Quote (Kochukhov 2016):
"Ignoring local atmospheric structure
variations leads to average reconstruction errors of ~0.2 dex and
maximum errors of ~0.3 dex. These numbers correspond to the effect
of overabundance spots of the element (iron) providing the most
important contribution to the atmospheric opacity ... no spurious
spots are produced".
This again is a result valid exclusively for the "artificial
paradise" created by Kochukhov -- i.e. for precisely the
positions and contrasts of the spots and for the precise
orientation and strength of the centred dipole -- and must
not be generalised.
Note the extreme, entirely spurious,
polar spot !
Beware of LSD
Let us look at the effects of an error of a mere 20% in field strength
and of 10 deg in inclination.
10 lines were used instead of just 1 or 2. There are 2100 points of
a noise-free Stokes I spectrum to fit. The magnetic field was taken
into account, but instead of using the parameters shown on the plot,
the inversion was carried out with a field strength of 2000 G and an
inclination of 70o.
The rms discrepancy between input and recovered (normalised) profiles
is substantially better than 0.001, so one would expect excellent
recovery of the 3 spots. However, just 1 out of the 3 structured
spots is recovered. In exchange, we are faced with a lot of spurious
structure all over the stellar surface.
Beware of LSD, the main culprit in this example !!!!
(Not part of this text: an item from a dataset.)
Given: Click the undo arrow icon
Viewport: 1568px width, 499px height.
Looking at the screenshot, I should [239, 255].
LSD based ZDM : a very special single-line inversion
Least-squares deconvolution (LSD, Donati et al. 1997) was devised for the
detection of weak magnetic signals in noisy spectra. Nothing can be said
against this field of application.
Using mean LSD profiles for ZDM (e.g. Kochukhov et al. 2014) however is
an invitation to serious trouble. In the case shown here, all stellar
parameters are exactly known. The fit to the mean profile is brilliant
but the resulting map is hogwash.
LSD based ZDM constitutes in fact a very special instance of single-line
inversions. As shown by Stift & Leone (ApJ 834, 24, 2017), one is
frequently/usually/mostly faced with multiple solutions even in the
total absence of noise. Using LSD profiles in ZDM, one drastically
lowers the observational noise, most unfortunately at the expense of the
information contained in the various spectral lines (different strengths,
Zeeman patterns, ...). Everyone even only remotely acquainted with signal
processing will be familiar with this unavoidable drawback.
LSD and ZDM : increasing the number of lines, does it help ?
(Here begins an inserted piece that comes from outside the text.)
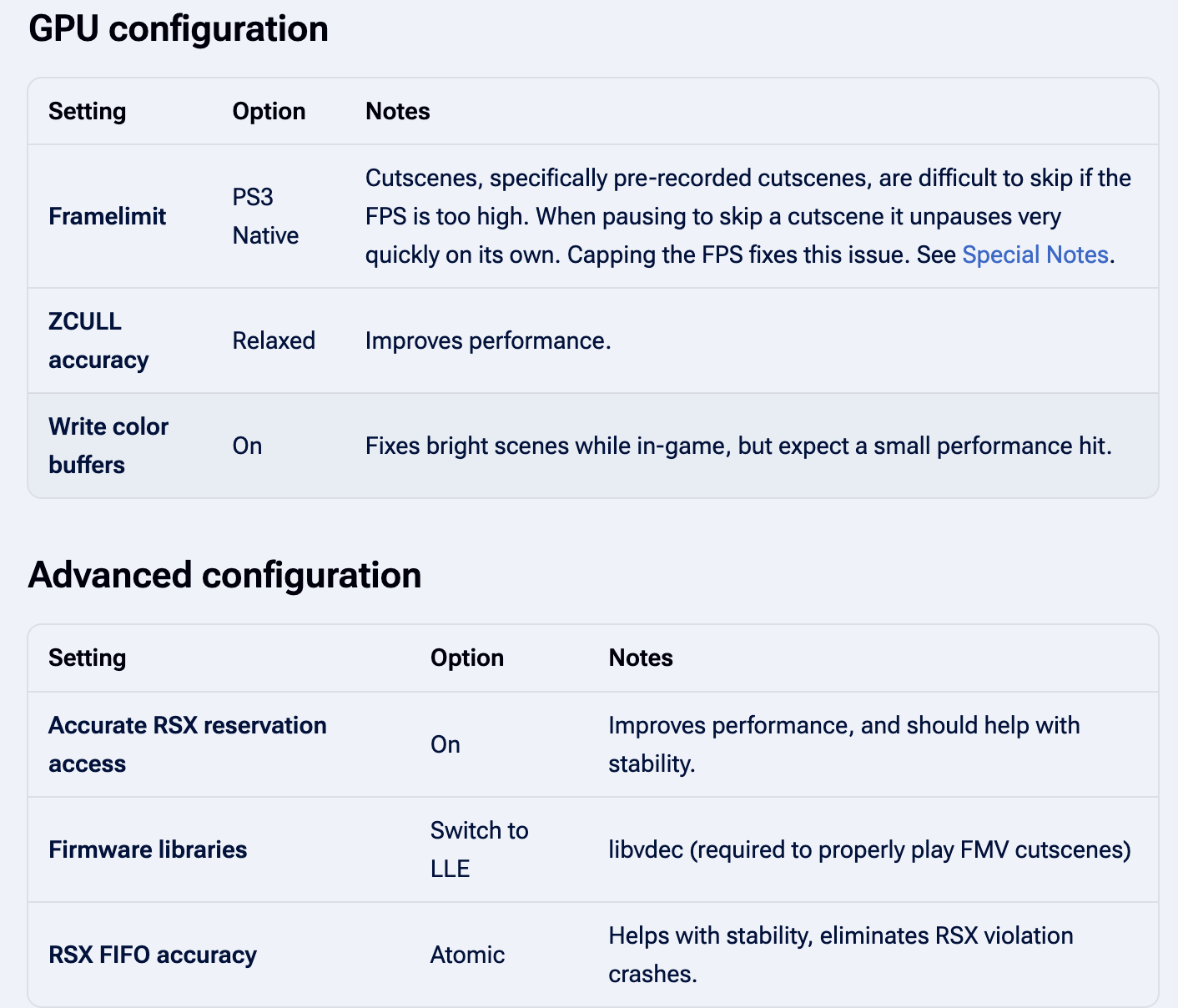Click the Atomic option cell
The width and height of the screenshot is (1178, 1008).
(x=467, y=955)
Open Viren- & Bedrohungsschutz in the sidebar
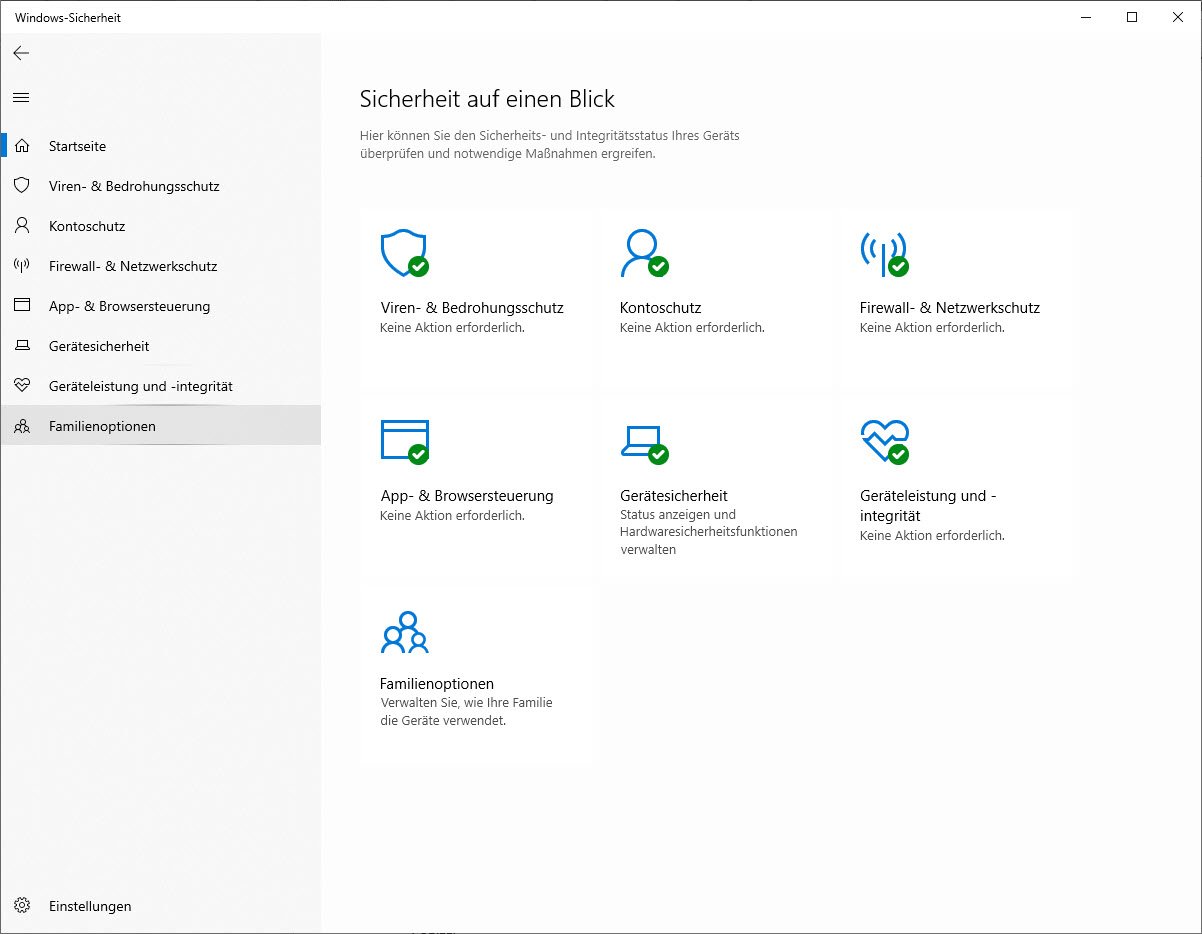 click(133, 186)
Let us have a look at a star featuring 5 structured spots and 1 ring-like
structure. The inversion, based solely on Stokes I, is carried out with
10, 20, 30, and 40 lines respectively.
The result for 10 lines is devastating. Do things improve when more lines
are used ?
Not at all !!!
LSD based ZDM : worse than usual single-line inversions
In the approach of Kochukhov et al. (A&A 565, A83, 2014) the fit is
made to mean profiles determined at each iteration step from many
individually synthesised spectral lines. It is thus not assumed that
the LSD profiles display the behaviour of a single line with some
ill-defined mean parameters.
The traditional problem of defining a single mean line is now traded
against an even less tractable problem: the code can achieve an
almost perfect fit to the mean observed profiles by summing up over
individual profiles which may all be incorrect. The plot below
illustrates the kind of numerical compensation at work (the black
dots correspond to the errors in the fits to the individual lines,
the red lines show the errors in the fits to the mean profiles). In
other words: not only are we faced with the multiple solutions
characteristic of single-line inversions, we also introduce
many additional degrees of freedom. ZDM can now more easily
converge to spurious solutions that are soundly spurious or
unphysical, but are preferred by the regularisation function.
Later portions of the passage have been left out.